Keputusan ini menjadi pedoman bagi umat Muslim agar tetap bisa menjalani ibadah puasa dengan memahami batasan-batasan yang diperbolehkan dalam kondisi medis tertentu.

Hukum Menggunakan Tabung Oksigen saat Puasa

Terakhir, kajian ini membahas hukum penggunaan tabung oksigen saat berpuasa. Penggunaan oksigen murni tidak membatalkan puasa. Namun, jika dalam oksigen tersebut terdapat zat tambahan seperti uap obat atau nutrisi, maka hukumnya bisa membatalkan puasa. Hal ini merujuk pada pendapat beberapa ulama yang menyatakan bahwa memasukkan zat ke dalam tubuh yang memberikan manfaat seperti makanan dapat membatalkan puasa.
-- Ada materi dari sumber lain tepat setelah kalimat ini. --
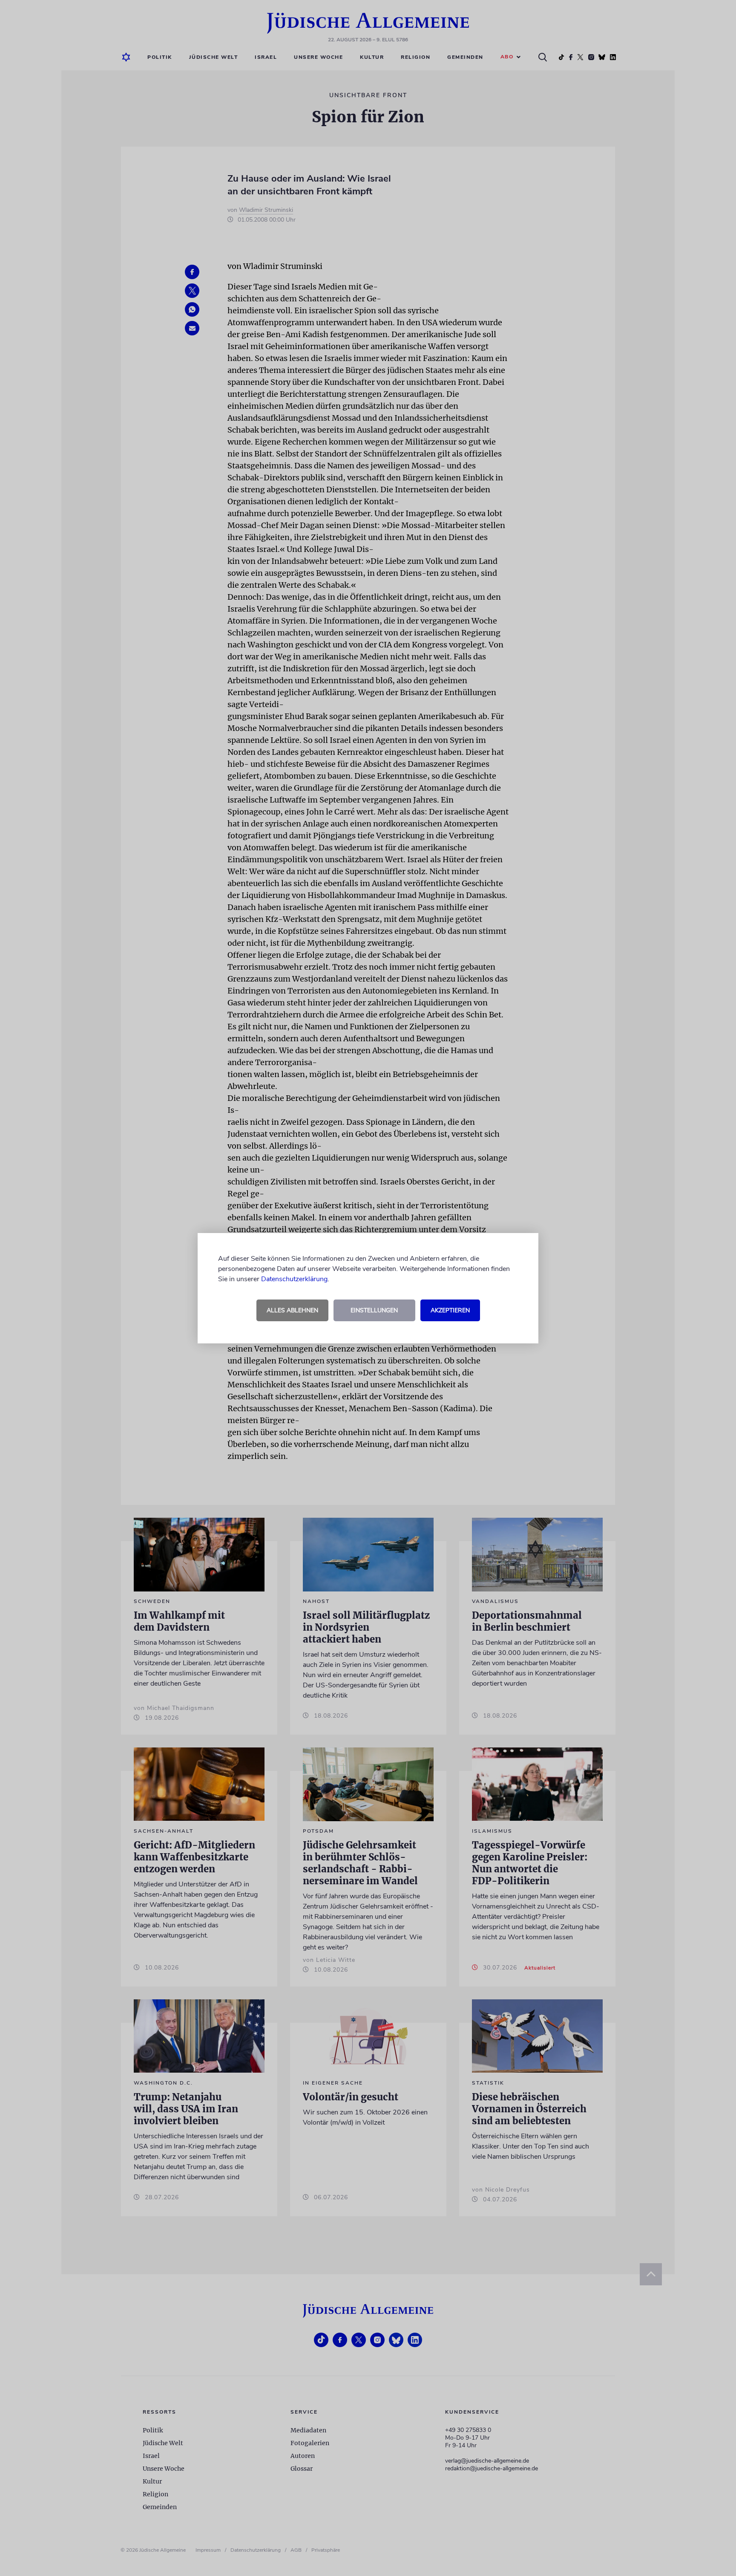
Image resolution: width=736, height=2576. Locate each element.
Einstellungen (374, 1310)
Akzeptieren (450, 1310)
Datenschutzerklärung (294, 1279)
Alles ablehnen (292, 1310)
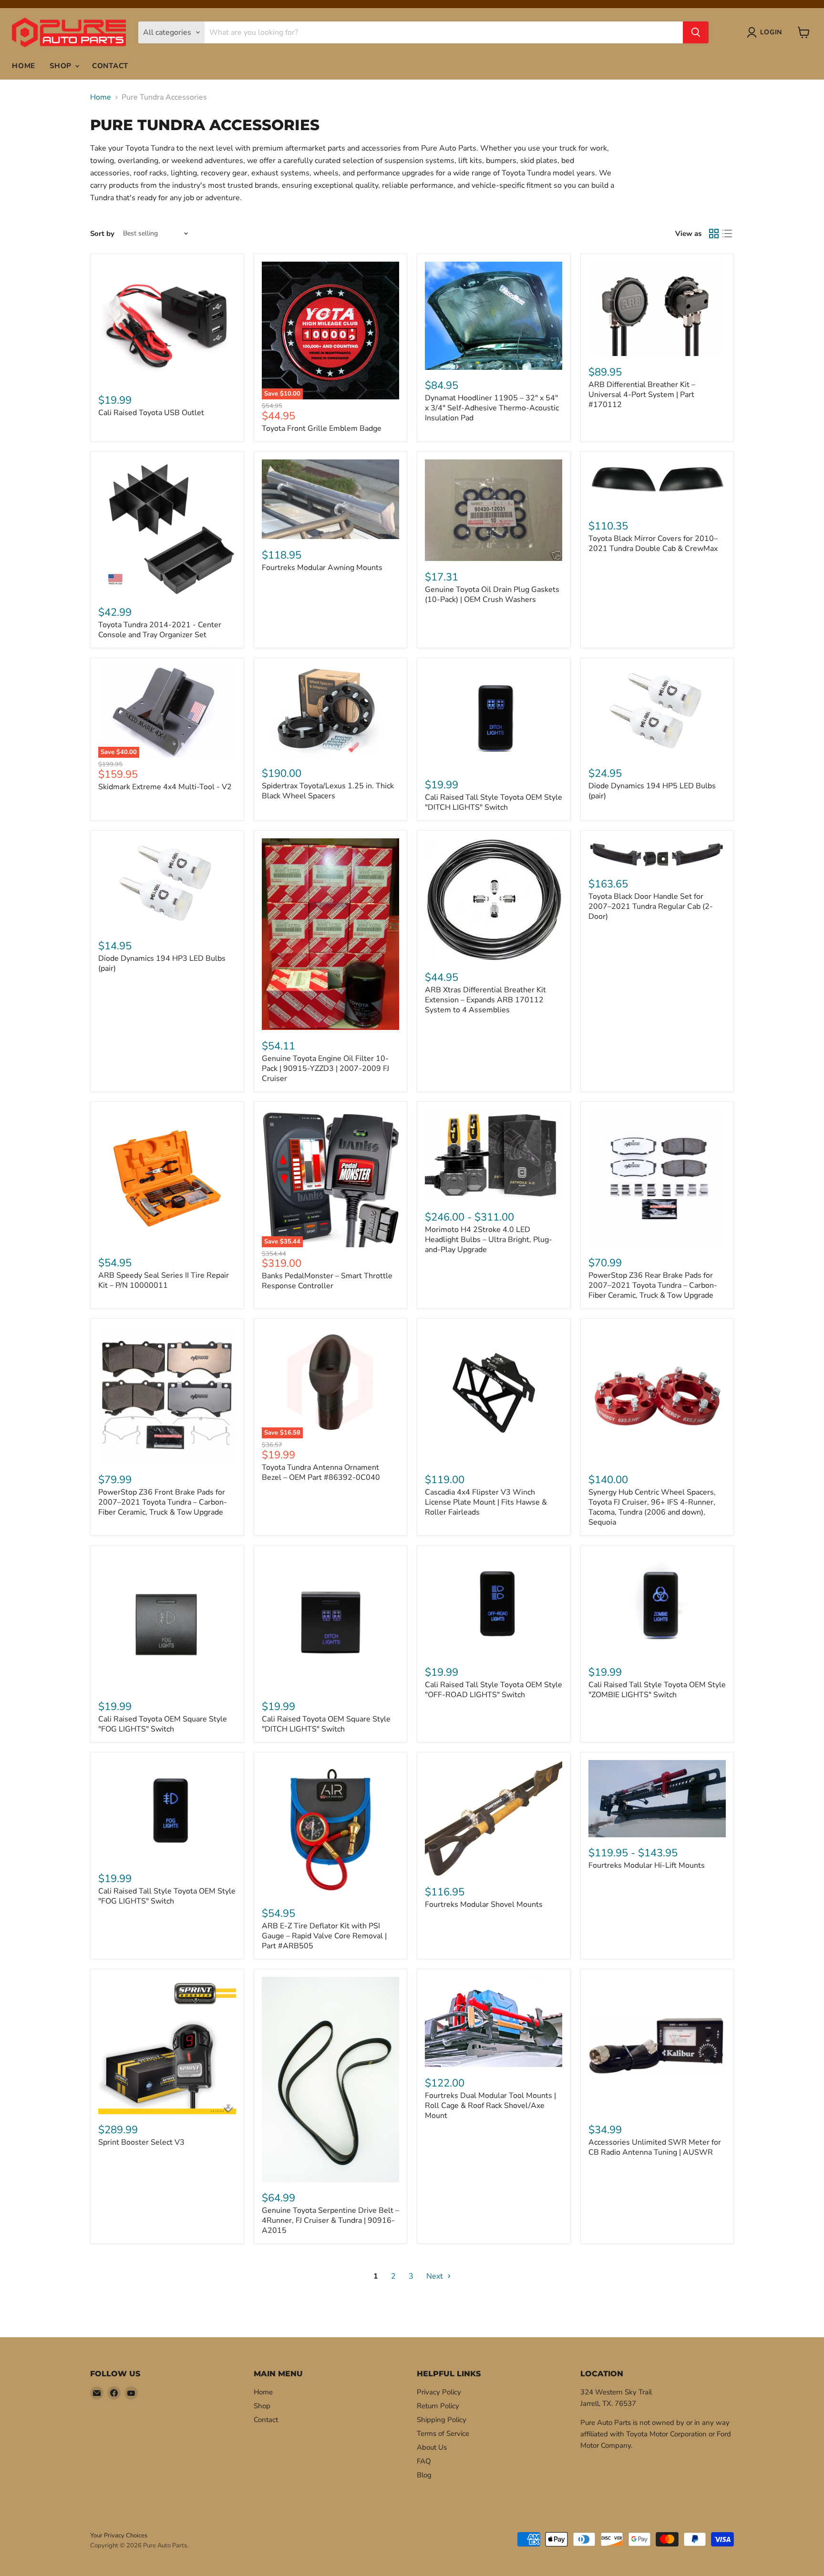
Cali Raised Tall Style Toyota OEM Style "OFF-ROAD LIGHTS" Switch (493, 1690)
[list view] (727, 233)
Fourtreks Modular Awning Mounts (322, 567)
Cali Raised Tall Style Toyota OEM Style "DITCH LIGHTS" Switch (493, 802)
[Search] (696, 32)
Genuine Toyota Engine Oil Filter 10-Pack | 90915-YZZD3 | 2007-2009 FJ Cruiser (325, 1068)
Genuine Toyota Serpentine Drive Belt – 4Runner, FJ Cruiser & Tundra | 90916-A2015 (330, 2220)
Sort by (102, 234)
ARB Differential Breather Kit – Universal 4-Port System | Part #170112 (641, 394)
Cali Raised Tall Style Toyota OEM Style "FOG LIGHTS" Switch (167, 1896)
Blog (424, 2475)
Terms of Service (443, 2433)
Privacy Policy (439, 2392)
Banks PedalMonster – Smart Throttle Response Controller (327, 1281)
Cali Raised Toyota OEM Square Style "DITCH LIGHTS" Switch (326, 1724)
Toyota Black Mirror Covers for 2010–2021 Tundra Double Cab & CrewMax (653, 543)
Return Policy (438, 2406)
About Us (432, 2447)
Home (23, 66)
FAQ (424, 2461)
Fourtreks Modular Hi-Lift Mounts (646, 1865)
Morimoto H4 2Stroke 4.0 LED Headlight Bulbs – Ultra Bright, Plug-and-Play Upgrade (488, 1239)
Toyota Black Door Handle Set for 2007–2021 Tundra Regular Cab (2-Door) (650, 906)
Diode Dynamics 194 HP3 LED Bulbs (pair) (162, 963)
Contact (110, 66)
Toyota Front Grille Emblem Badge (321, 428)
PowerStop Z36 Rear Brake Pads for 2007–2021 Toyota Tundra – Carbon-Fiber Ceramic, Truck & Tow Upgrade (652, 1285)
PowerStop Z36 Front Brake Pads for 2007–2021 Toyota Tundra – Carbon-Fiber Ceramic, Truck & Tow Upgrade (162, 1502)
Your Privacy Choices (118, 2535)
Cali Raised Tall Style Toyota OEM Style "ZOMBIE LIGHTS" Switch (657, 1690)
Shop (62, 66)
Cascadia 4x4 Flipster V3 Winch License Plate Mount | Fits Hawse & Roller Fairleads (486, 1502)
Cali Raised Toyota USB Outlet (151, 412)
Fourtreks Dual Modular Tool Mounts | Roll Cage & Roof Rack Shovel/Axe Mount (490, 2105)
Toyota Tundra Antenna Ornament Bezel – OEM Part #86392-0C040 (321, 1472)
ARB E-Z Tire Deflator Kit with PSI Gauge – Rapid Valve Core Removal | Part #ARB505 (324, 1936)
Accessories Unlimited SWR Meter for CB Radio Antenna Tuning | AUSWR (654, 2147)
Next (435, 2276)
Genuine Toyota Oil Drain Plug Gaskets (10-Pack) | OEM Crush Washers (492, 594)
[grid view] (714, 233)
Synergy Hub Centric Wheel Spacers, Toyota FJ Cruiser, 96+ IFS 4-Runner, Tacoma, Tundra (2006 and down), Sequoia (652, 1507)
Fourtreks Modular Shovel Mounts (484, 1904)
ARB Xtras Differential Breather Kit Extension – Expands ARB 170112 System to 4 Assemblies (485, 1000)
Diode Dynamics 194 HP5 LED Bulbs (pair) (652, 791)
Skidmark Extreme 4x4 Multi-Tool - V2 (165, 787)
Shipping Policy (441, 2419)
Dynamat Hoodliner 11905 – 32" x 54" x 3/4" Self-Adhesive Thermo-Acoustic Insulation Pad (492, 408)
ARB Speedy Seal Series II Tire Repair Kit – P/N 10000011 (163, 1280)
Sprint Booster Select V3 (141, 2142)
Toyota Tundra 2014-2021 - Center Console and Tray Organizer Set (159, 630)
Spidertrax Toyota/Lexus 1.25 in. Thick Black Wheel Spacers (328, 791)
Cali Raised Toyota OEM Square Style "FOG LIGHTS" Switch (162, 1724)
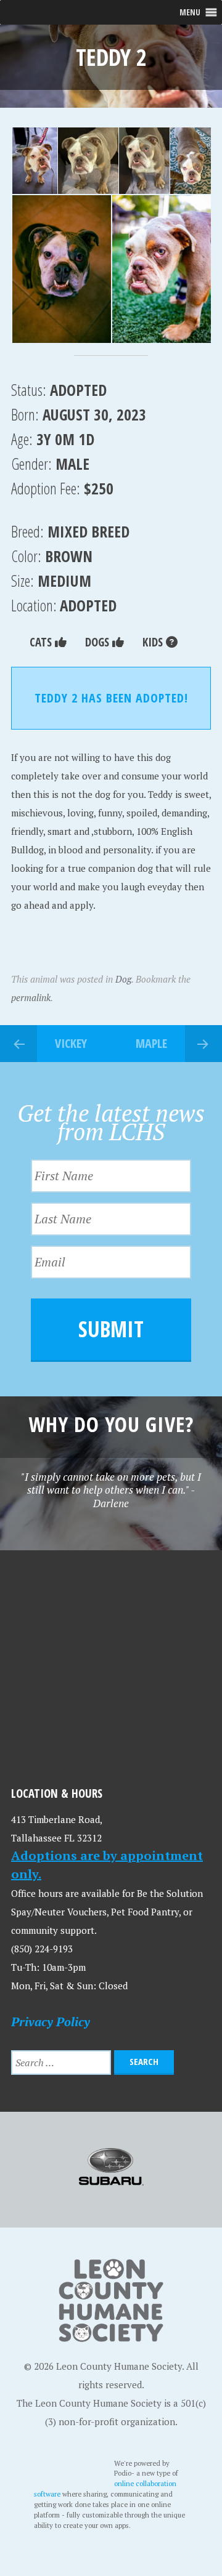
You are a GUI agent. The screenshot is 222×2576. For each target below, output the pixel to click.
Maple (151, 1043)
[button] (34, 161)
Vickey (71, 1043)
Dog (123, 979)
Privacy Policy (50, 2021)
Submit (111, 1328)
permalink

Dengan adanya kajian ini, umat Islam diharapkan semakin memahami berbagai hukum seputar puasa, sehingga dapat menjalankannya dengan baik dan sesuai syariat. Ramadan adalah bulan penuh berkah, dan menjalankan ibadah dengan ilmu yang benar akan menambah kesempurnaan ibadah kita. Semoga kita semua diberi kemudahan dalam menjalankan puasa dan mendapatkan pahala yang berlipat ganda di bulan suci ini. Aamiin.